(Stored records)

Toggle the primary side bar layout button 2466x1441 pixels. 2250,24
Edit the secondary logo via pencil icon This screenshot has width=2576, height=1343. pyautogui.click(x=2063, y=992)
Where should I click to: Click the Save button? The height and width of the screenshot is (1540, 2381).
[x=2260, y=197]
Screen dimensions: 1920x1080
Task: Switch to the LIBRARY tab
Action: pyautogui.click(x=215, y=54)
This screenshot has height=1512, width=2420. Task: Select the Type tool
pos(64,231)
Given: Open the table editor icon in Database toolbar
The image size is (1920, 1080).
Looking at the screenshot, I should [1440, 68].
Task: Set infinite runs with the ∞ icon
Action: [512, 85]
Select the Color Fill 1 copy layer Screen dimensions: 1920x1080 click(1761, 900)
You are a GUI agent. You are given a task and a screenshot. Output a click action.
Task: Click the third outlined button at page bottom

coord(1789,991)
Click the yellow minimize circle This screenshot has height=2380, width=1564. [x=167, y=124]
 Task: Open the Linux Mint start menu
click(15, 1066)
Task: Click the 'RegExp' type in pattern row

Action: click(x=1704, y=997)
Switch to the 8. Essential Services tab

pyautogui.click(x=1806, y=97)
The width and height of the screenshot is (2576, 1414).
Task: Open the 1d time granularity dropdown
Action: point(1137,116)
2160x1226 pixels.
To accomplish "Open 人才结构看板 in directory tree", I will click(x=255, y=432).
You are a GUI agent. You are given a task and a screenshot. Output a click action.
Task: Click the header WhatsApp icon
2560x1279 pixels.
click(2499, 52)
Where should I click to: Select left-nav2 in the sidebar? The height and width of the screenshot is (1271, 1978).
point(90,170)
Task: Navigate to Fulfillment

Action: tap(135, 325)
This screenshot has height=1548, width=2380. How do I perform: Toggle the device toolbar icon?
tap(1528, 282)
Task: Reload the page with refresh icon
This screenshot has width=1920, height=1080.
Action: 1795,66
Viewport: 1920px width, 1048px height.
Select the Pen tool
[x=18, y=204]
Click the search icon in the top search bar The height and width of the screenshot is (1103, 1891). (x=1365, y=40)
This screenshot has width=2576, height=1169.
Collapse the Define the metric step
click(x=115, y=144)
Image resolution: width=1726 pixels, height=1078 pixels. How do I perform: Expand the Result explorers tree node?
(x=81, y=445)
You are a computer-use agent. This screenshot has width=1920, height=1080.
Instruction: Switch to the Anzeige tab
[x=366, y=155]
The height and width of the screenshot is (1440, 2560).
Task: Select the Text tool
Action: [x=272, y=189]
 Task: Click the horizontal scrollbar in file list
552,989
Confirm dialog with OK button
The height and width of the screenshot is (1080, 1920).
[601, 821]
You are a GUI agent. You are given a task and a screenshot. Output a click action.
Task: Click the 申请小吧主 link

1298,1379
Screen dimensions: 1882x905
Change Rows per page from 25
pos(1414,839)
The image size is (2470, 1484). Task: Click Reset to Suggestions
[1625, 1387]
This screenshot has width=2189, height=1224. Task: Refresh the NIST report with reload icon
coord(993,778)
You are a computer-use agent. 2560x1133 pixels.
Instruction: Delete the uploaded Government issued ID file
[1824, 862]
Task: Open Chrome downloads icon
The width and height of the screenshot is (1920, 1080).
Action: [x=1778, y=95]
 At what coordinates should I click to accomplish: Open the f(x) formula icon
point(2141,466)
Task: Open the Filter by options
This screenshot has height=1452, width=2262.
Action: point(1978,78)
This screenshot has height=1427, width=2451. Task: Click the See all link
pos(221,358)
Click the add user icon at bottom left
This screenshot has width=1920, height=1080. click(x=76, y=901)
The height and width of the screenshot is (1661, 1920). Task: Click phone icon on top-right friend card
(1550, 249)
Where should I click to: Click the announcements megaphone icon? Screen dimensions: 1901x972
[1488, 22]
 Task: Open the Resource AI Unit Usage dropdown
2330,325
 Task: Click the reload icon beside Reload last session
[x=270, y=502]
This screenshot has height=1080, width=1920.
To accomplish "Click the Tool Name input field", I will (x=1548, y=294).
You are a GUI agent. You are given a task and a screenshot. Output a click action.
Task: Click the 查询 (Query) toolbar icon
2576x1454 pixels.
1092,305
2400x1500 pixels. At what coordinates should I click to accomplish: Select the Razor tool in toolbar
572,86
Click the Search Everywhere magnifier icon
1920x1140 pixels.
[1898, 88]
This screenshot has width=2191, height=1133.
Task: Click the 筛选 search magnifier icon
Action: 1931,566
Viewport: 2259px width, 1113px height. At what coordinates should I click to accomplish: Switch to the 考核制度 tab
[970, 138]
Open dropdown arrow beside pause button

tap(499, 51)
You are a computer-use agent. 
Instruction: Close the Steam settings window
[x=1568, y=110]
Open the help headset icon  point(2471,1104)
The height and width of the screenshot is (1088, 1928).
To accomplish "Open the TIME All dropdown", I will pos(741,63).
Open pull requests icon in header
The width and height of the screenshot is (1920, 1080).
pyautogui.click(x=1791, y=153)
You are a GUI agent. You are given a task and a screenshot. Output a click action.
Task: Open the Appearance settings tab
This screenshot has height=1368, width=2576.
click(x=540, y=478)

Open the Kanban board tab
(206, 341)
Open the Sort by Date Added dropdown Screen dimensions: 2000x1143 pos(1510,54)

*Work instruction*. Restate word for word the lines of the data above, starting at the line containing "This screenshot has height=1452, width=2262." and ending at the line containing "Open pull requests icon in header", both included, and nothing more.

*Answer section*.
This screenshot has height=1452, width=2262.
Action: point(1978,78)
This screenshot has height=1427, width=2451. Task: Click the See all link
pos(221,358)
Click the add user icon at bottom left
This screenshot has width=1920, height=1080. click(x=76, y=901)
The height and width of the screenshot is (1661, 1920). Task: Click phone icon on top-right friend card
(1550, 249)
Where should I click to: Click the announcements megaphone icon? Screen dimensions: 1901x972
[1488, 22]
 Task: Open the Resource AI Unit Usage dropdown
2330,325
 Task: Click the reload icon beside Reload last session
[x=270, y=502]
This screenshot has height=1080, width=1920.
To accomplish "Click the Tool Name input field", I will (x=1548, y=294).
You are a GUI agent. You are given a task and a screenshot. Output a click action.
Task: Click the 查询 (Query) toolbar icon
2576x1454 pixels.
1092,305
2400x1500 pixels. At what coordinates should I click to accomplish: Select the Razor tool in toolbar
572,86
Click the Search Everywhere magnifier icon
1920x1140 pixels.
[1898, 88]
This screenshot has width=2191, height=1133.
Task: Click the 筛选 search magnifier icon
Action: 1931,566
Viewport: 2259px width, 1113px height. At what coordinates should I click to accomplish: Switch to the 考核制度 tab
[970, 138]
Open dropdown arrow beside pause button

tap(499, 51)
You are a computer-use agent. 
Instruction: Close the Steam settings window
[x=1568, y=110]
Open the help headset icon  point(2471,1104)
The height and width of the screenshot is (1088, 1928).
To accomplish "Open the TIME All dropdown", I will pos(741,63).
Open pull requests icon in header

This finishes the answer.